Indeterminacy – A frequent problem for AI is that it does not know what it doesn’t know. It builds only on the things it knows and has been trained on, and it gives its best shot with supreme confidence. While the overconfidence effect exists in humans, it is the default of AI. The AI would have to know what it does not know to discover new information. This is how human knowledge progresses. In philosophy, indeterminacy has to do with the fact that not everything can be defined precisely; we cannot clearly and quantifiably know everything. This goes back to Nieszhe’s criticism of Kant’s concept of Noumenon, the thing in itself, and was the focus of Derrida and Foucault. All definitions will form loops, and the meaning of a word is never metaphysically fixed. Instead, even meanings fluctuate. AI thus has to somehow develop a working model where the foundation on which it stands, the language it speaks, and the world in which it operates is indeterminate and fluctuating. 

We got a job to do

These are just the main abilities that AI has to develop in order to take the jobs of professions that rely heavily on social interactions, the construction of novel solutions, or working in areas with high degrees of unknowns that need to be discovered. Even if these could be developed, they would have to be orchestrated to form a coherent functional whole.

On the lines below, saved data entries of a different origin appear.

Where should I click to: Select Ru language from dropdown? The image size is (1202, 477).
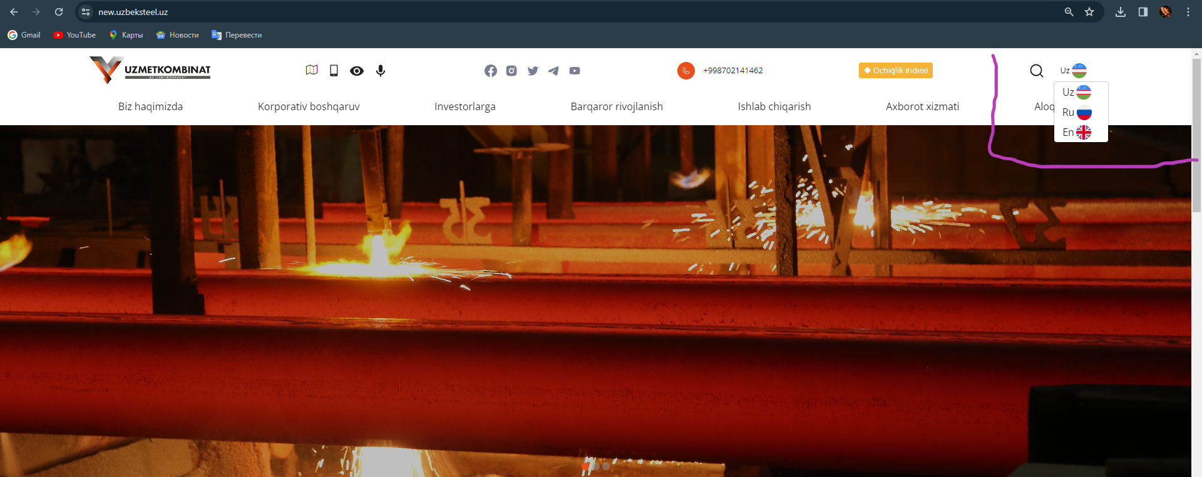coord(1076,113)
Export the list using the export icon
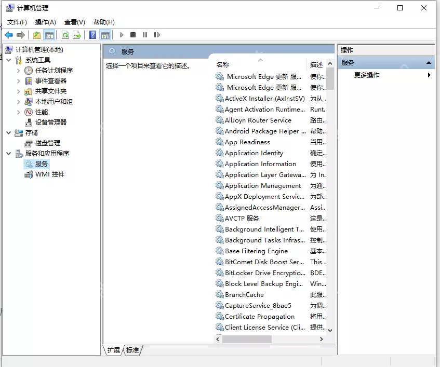Viewport: 440px width, 367px height. click(x=77, y=35)

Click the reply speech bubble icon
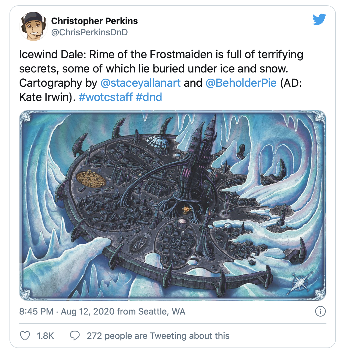74,336
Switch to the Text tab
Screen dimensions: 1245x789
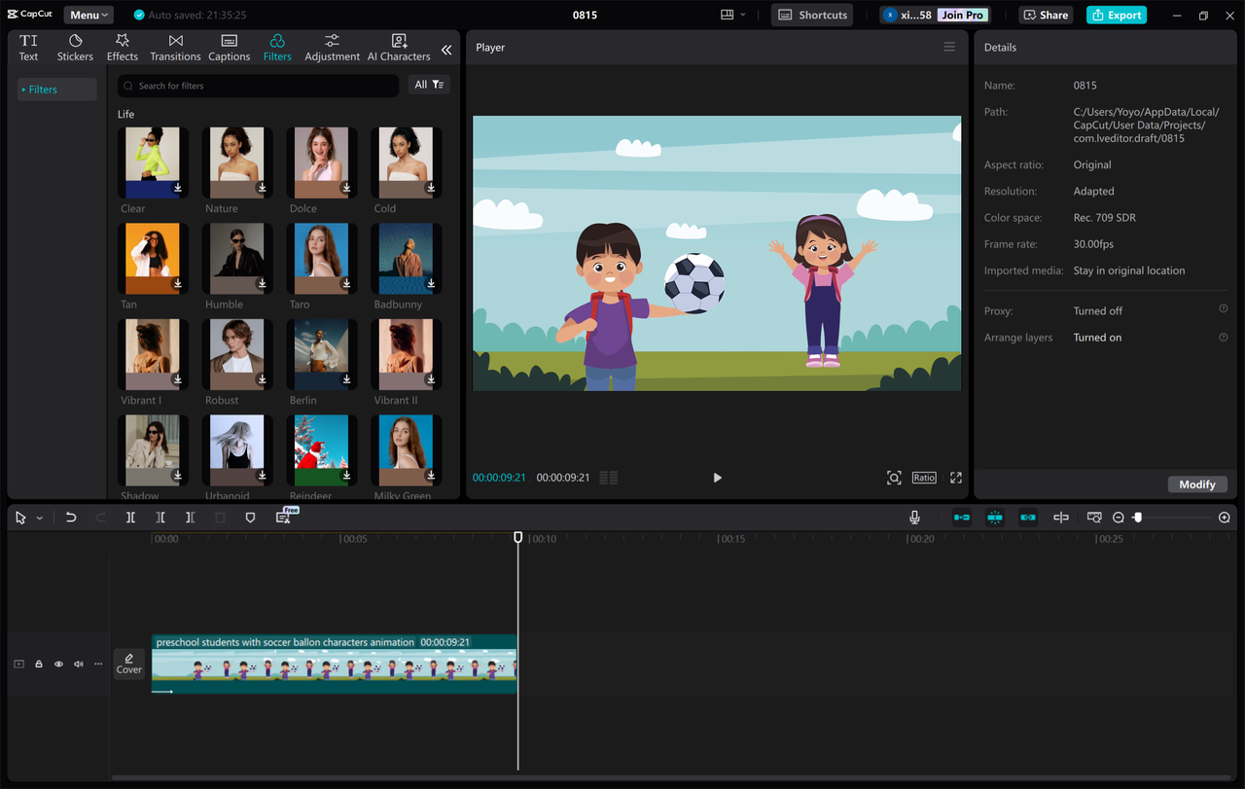tap(28, 47)
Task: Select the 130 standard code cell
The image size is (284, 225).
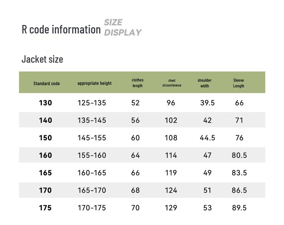Action: click(x=45, y=103)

These could be fruitful avenues of study now that all the basic functions of AI, like pattern recognition and generation, are in place. Perhaps a tighter integration with philosophy and psychology might help reframe AI to incorporate these and other more challenging capabilities prevalent in human jobs. That would also help us create a more “friendly” and humble AI that would not, by default, resolve to “mansplaining,” making up facts, and blindly reproducing biases.